**WORK INSTRUCTIONS**:
Begin the copy at the line containing "Click the economic" and end it at the final line of the material below, reproducing each line exactly, without images.

##### LISTED ENTRIES #####

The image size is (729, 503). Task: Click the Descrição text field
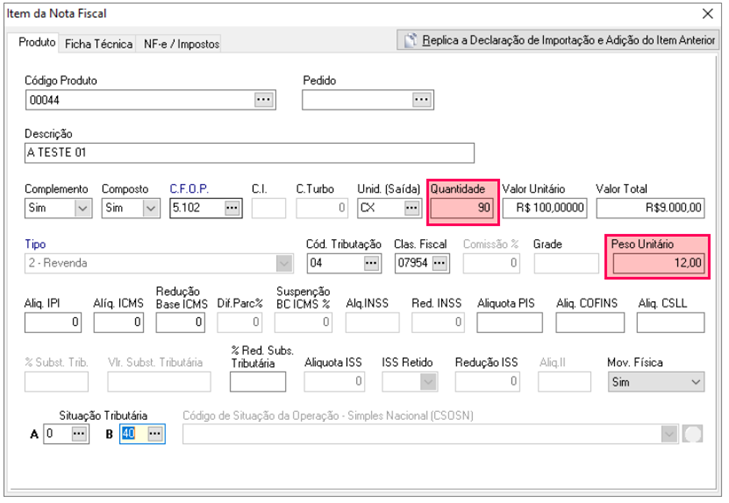[x=249, y=153]
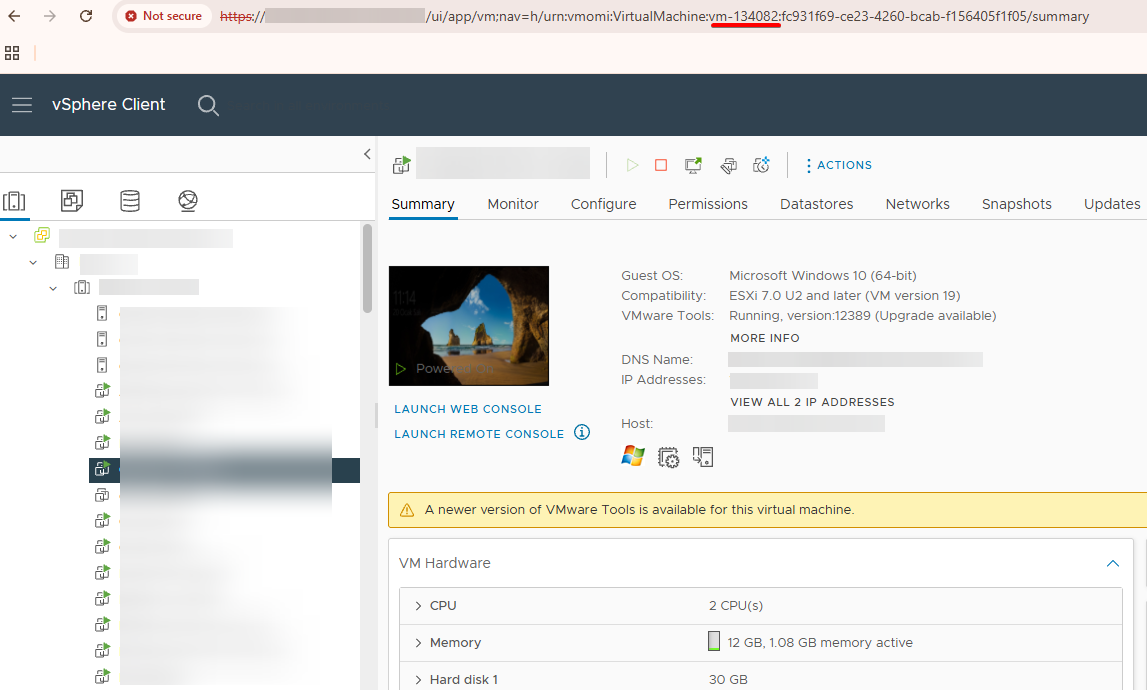The width and height of the screenshot is (1147, 690).
Task: Expand the CPU hardware row
Action: (x=418, y=606)
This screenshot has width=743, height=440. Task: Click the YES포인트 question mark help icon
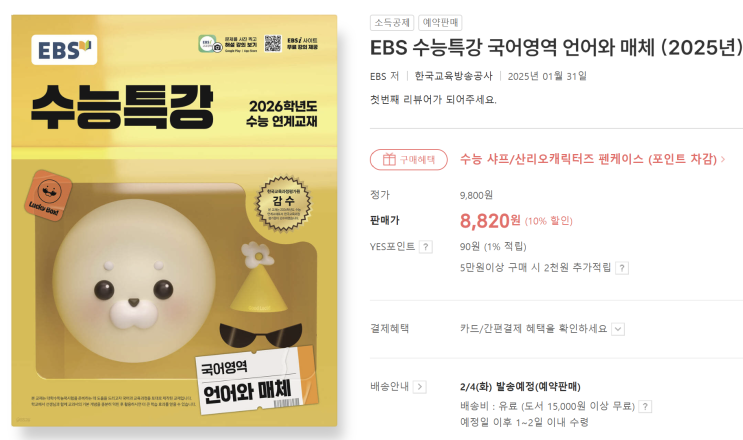coord(426,247)
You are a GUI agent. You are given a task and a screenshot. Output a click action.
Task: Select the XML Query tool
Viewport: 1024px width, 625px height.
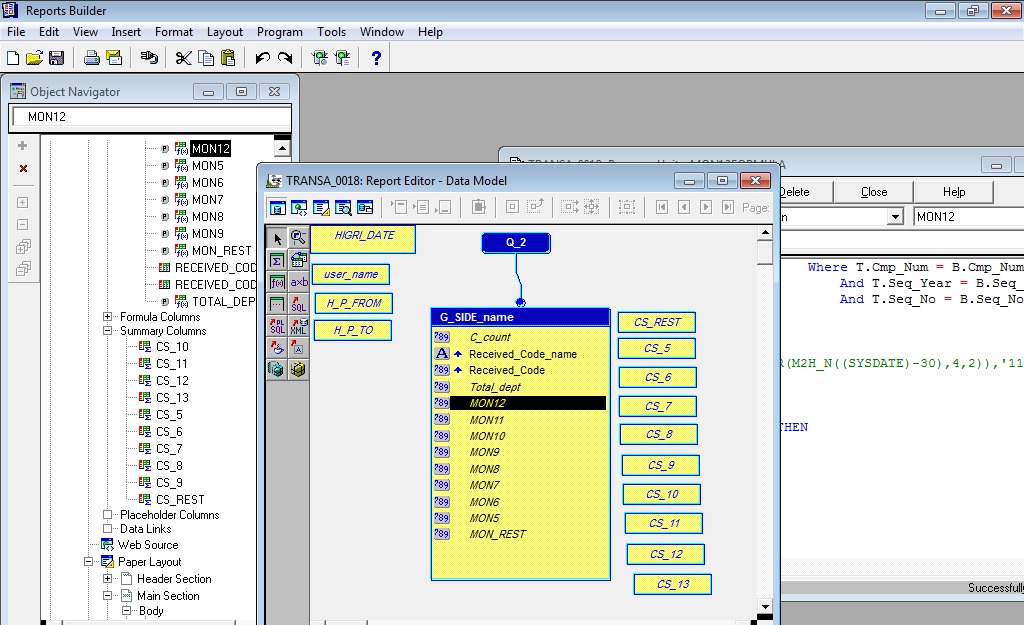[299, 325]
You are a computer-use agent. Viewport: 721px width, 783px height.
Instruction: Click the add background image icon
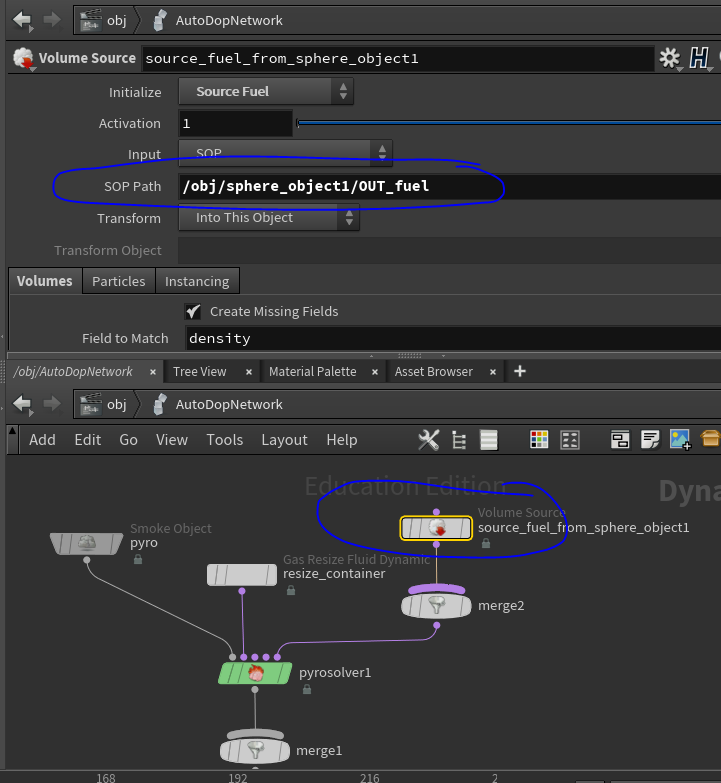click(x=680, y=440)
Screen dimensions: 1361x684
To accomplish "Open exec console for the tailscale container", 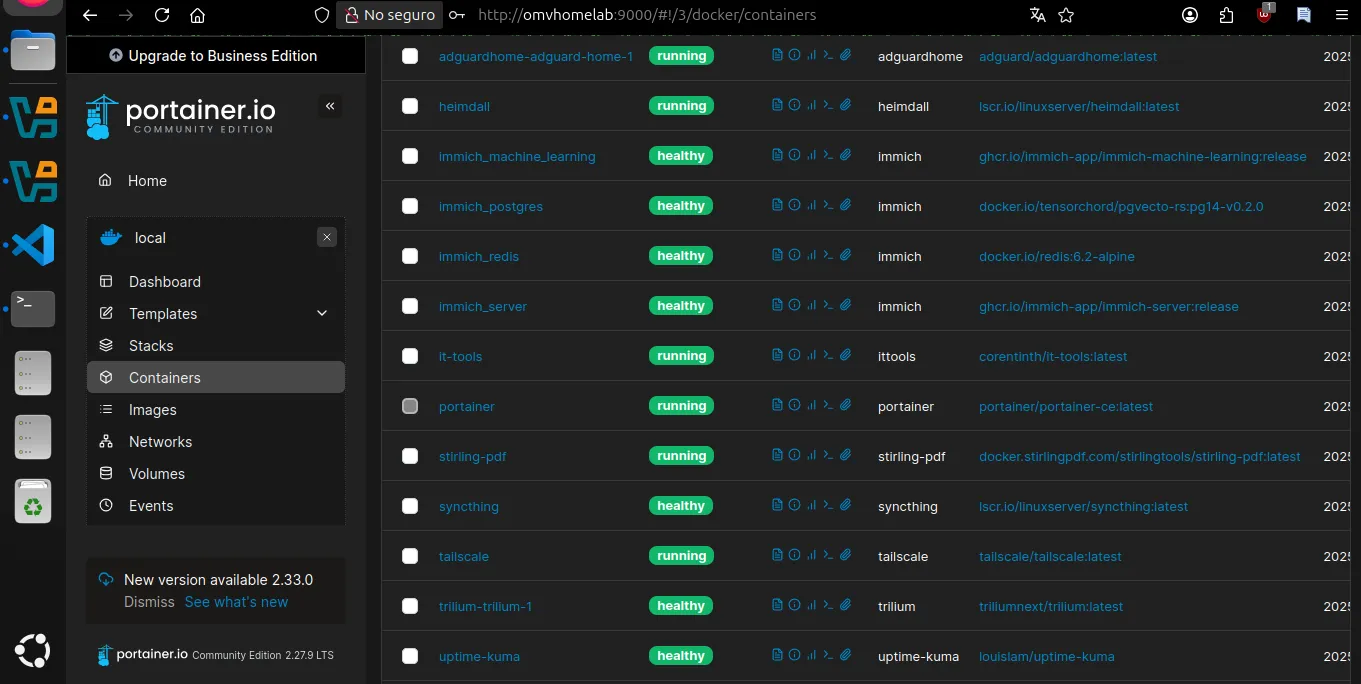I will pos(828,555).
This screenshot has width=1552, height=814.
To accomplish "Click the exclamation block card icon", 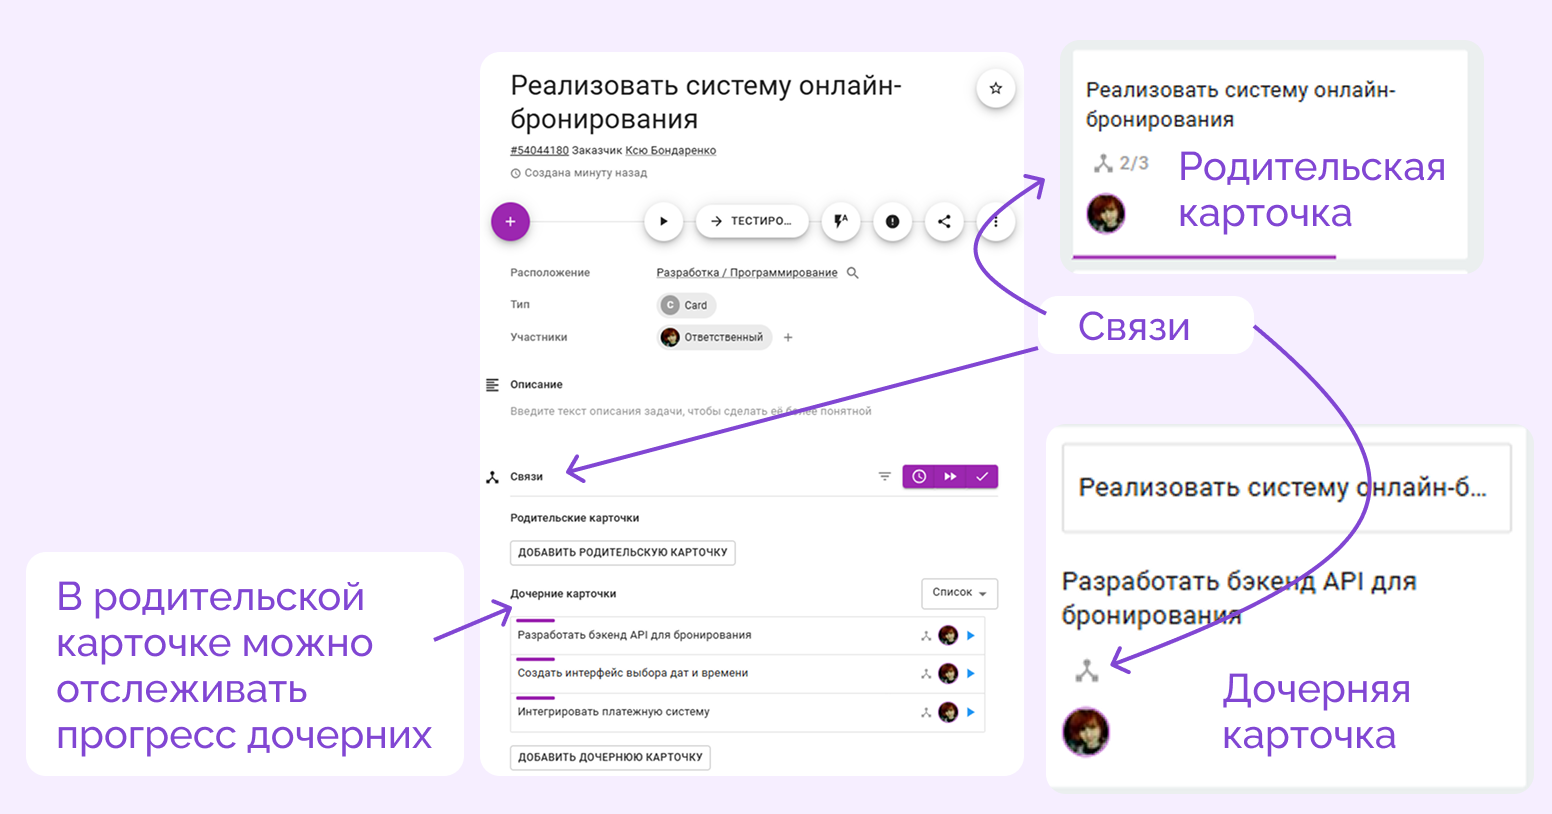I will tap(892, 222).
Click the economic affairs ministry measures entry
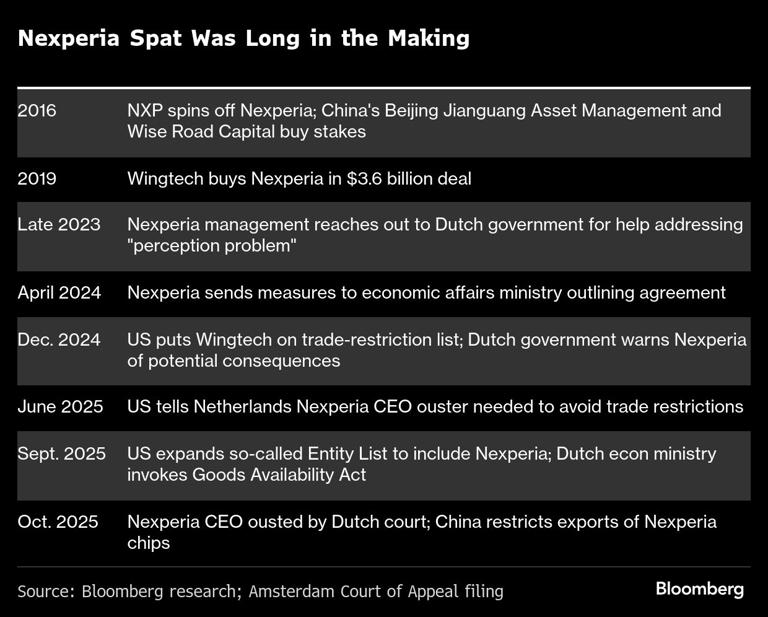The image size is (768, 617). tap(426, 293)
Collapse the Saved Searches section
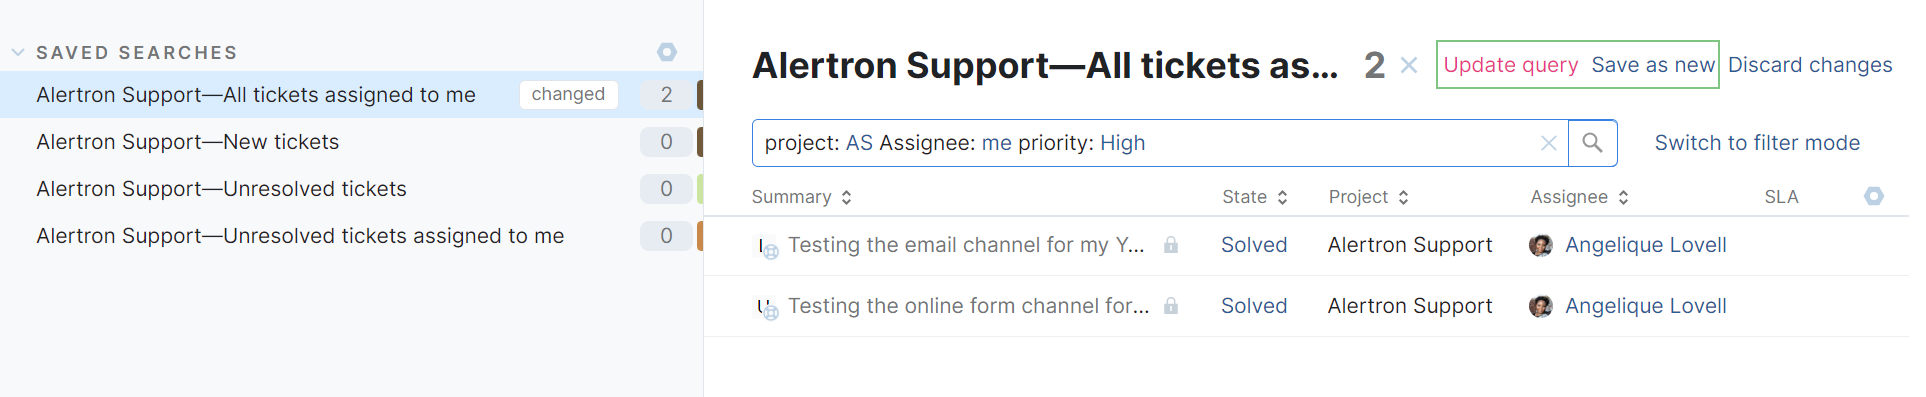 (18, 52)
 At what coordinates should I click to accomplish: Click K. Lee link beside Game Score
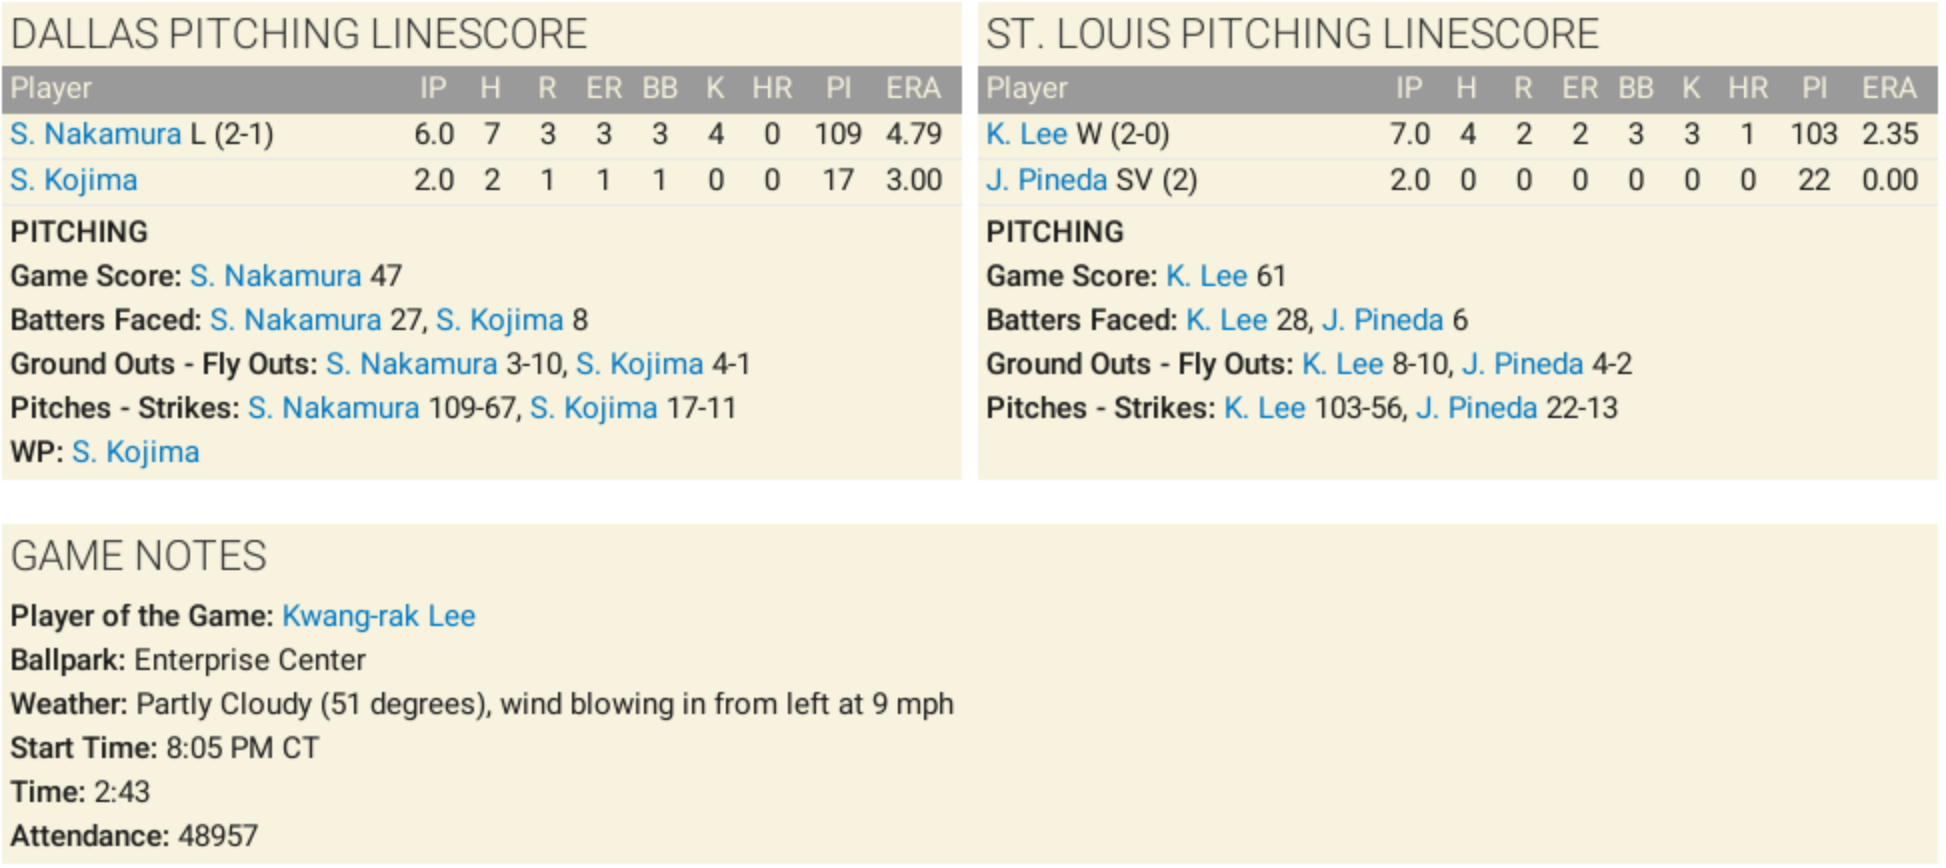(x=1206, y=276)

#####

**RESPONSE TO THE EXERCISE**:
Click the economic affairs ministry measures entry
The image size is (768, 617). tap(426, 293)
Collapse the Saved Searches section
 (18, 52)
 At what coordinates should I click to accomplish: Click K. Lee link beside Game Score
(x=1206, y=276)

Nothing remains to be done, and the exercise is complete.